The Parti Warisan Sabah president said that it was fundamental and constitutional for such an important legislative body to convene as the Covid-19 situation in Malaysia had gone from bad to worse despite the state of Emergency.
“Parliamentary sessions were suspended in January this year following the declaration of a state of Emergency to deal with the pandemic. However, the number of infections are still increasing rapidly while the rate of vaccination is low.
“We cannot allow this situation to get even worse and now is the time for a conventional parliamentary sitting.
“Conducting a hybrid parliamentary session seems like a half-baked effort. It is not the answer to this crisis caused by the coronavirus pandemic,” he said in a statement today.
He said that it would be safe for Parliament to be held, if strict SOPs are in place.
“Just restrict it to the 220 members of Parliament. There’s no need for their officers to attend. Furthermore, I believe all MPs have already been vaccinated,” he said.
The Semporna MP said that when the state of Emergency was declared on January 12 this year, the daily number of Covid-19 cases then was 3,309 with cumulative cases at 141,533, and the death count was 559.
As of June 3, while still under a state of Emergency, the numbers have surged with daily cases recorded at 8,209 and cumulative cases at 595,374. The number of new deaths on that date was 103 and the total of deaths is now at 3,096.

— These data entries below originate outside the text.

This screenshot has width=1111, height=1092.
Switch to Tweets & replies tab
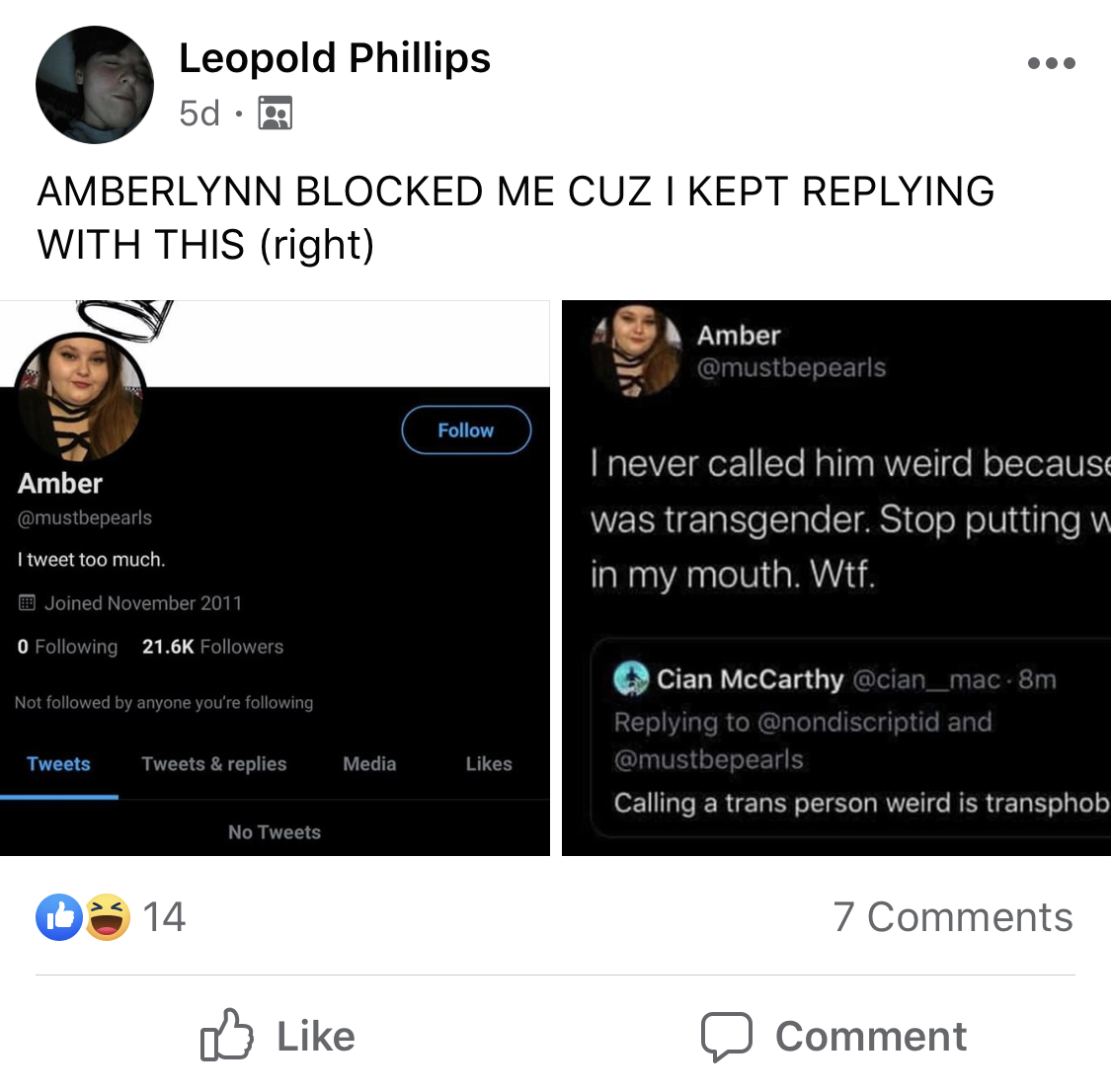pos(214,764)
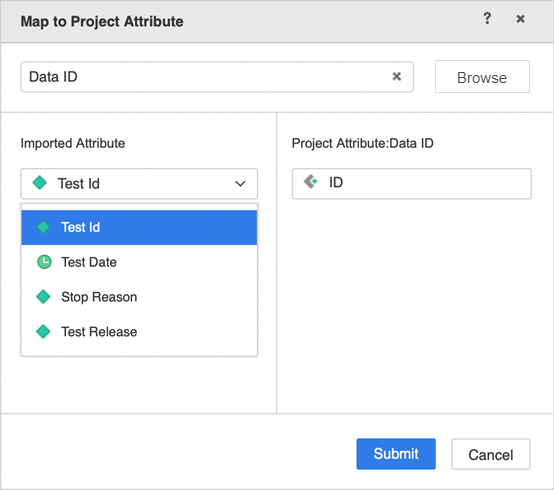This screenshot has width=554, height=490.
Task: Select the ID project attribute field
Action: [412, 184]
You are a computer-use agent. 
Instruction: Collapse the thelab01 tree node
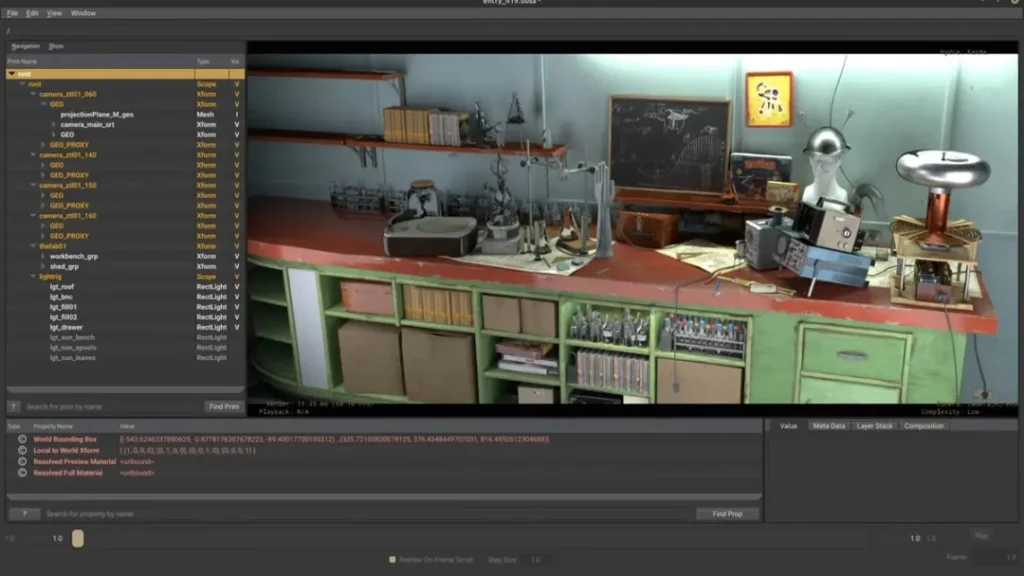tap(33, 246)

“It is clear that the government has failed to manage the Covid-19 crisis and appears to be struggling to get to grips with it, much to the public’s frustration and anger. Our country’s economy has reached a point where businesses are being forced to close and people are crying out for help after losing their livelihood.
“Economists, analysts and industries have aired their opinions and made recommendations on what Malaysia can do to prevent further decline. But is the government taking them seriously?
“We need Parliament to sit so we can discuss these issues. We must deal with the pandemic crisis and economic problems in order for us to move forward,” he said.
Shafie pointed out that other parliamentary democracies such as Singapore, the United Kingdom and Australia continued to allow their legislative arm to sit and collectively address the Covid-19 problem and plan for their economic recovery.
“Even large-scale events like the Olympics are going ahead based on SOPs and similarly with Friday prayers. Shopping malls and supermarkets are also allowed to operate with SOPS in place.
“Holding the parliamentary sitting is essential, and if the government can allow essential factories to open, then why not something as crucial as Parliament?” he said.